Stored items
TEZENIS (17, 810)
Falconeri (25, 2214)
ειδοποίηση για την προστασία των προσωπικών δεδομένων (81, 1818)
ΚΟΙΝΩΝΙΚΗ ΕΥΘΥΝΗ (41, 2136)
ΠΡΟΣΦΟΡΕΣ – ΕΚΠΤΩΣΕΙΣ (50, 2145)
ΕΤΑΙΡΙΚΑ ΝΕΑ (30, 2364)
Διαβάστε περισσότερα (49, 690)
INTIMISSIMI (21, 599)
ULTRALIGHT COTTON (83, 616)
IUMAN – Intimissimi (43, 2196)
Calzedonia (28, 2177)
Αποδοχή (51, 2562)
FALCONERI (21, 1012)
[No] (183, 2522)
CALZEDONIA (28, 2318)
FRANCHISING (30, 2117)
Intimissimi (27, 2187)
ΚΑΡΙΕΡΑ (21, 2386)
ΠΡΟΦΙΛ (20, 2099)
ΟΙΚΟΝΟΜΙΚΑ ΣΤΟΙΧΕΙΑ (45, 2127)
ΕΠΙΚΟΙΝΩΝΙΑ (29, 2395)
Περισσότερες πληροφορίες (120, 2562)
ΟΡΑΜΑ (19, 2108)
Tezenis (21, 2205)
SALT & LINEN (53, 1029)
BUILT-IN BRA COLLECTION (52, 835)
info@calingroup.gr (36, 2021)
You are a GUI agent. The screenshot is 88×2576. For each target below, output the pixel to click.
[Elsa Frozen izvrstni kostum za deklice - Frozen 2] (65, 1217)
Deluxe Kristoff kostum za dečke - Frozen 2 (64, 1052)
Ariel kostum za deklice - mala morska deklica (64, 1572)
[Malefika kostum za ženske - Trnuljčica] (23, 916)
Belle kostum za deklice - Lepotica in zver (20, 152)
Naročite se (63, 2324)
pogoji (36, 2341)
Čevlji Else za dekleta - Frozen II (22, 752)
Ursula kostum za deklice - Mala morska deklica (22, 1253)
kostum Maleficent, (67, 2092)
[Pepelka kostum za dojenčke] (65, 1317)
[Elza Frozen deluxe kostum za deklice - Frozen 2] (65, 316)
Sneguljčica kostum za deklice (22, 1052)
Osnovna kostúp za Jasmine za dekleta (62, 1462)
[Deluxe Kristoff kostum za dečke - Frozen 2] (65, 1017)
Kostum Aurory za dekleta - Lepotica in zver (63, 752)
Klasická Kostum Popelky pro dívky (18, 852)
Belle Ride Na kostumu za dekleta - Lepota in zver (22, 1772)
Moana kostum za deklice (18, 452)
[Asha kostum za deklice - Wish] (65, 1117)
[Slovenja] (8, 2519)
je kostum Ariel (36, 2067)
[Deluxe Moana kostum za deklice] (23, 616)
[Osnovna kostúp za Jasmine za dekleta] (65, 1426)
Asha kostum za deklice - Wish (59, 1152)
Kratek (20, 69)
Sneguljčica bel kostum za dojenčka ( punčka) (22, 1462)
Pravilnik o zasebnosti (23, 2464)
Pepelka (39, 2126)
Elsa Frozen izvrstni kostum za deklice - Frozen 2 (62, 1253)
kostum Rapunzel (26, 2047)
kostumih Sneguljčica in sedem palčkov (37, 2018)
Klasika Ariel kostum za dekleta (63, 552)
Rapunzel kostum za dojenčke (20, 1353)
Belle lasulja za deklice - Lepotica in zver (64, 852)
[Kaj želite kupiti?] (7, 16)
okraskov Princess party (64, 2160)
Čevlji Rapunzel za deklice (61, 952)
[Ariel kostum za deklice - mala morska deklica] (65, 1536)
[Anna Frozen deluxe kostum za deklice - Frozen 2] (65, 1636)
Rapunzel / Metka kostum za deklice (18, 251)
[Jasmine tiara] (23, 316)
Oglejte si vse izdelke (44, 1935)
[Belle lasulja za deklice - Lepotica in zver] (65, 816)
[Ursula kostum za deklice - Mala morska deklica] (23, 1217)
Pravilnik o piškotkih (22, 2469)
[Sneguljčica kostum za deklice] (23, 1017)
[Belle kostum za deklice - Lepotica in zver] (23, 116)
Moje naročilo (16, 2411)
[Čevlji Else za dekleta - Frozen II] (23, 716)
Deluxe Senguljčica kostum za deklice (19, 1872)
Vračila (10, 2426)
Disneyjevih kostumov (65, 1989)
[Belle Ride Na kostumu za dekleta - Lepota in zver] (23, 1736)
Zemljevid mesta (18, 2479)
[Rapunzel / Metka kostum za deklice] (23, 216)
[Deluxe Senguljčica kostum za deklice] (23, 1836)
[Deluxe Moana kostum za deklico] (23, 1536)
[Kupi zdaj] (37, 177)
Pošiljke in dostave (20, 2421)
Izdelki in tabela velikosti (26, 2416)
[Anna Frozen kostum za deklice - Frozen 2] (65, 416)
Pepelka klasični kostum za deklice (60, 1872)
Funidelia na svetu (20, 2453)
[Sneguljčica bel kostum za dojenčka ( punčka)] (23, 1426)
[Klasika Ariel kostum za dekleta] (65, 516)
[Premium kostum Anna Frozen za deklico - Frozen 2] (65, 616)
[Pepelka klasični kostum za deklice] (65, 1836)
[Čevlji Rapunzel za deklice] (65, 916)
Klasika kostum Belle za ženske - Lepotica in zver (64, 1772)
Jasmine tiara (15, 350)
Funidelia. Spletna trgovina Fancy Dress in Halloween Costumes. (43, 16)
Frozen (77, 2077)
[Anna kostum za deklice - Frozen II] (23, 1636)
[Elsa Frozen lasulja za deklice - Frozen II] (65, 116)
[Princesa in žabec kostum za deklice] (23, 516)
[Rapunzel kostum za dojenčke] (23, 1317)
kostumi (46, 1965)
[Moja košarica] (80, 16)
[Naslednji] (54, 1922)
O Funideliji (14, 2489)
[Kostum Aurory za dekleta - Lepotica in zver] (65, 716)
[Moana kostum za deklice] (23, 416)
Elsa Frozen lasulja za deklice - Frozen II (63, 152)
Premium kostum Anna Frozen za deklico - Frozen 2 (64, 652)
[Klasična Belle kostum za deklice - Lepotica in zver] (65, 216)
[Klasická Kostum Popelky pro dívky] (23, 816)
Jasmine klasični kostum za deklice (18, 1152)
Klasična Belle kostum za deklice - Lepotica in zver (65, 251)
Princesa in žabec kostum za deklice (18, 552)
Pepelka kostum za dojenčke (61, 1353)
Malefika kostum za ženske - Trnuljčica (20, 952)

### Exercise details
Work through the entries above line by line, counting each one that includes the word "Ariel", and give the final number only.

### Exercise response
5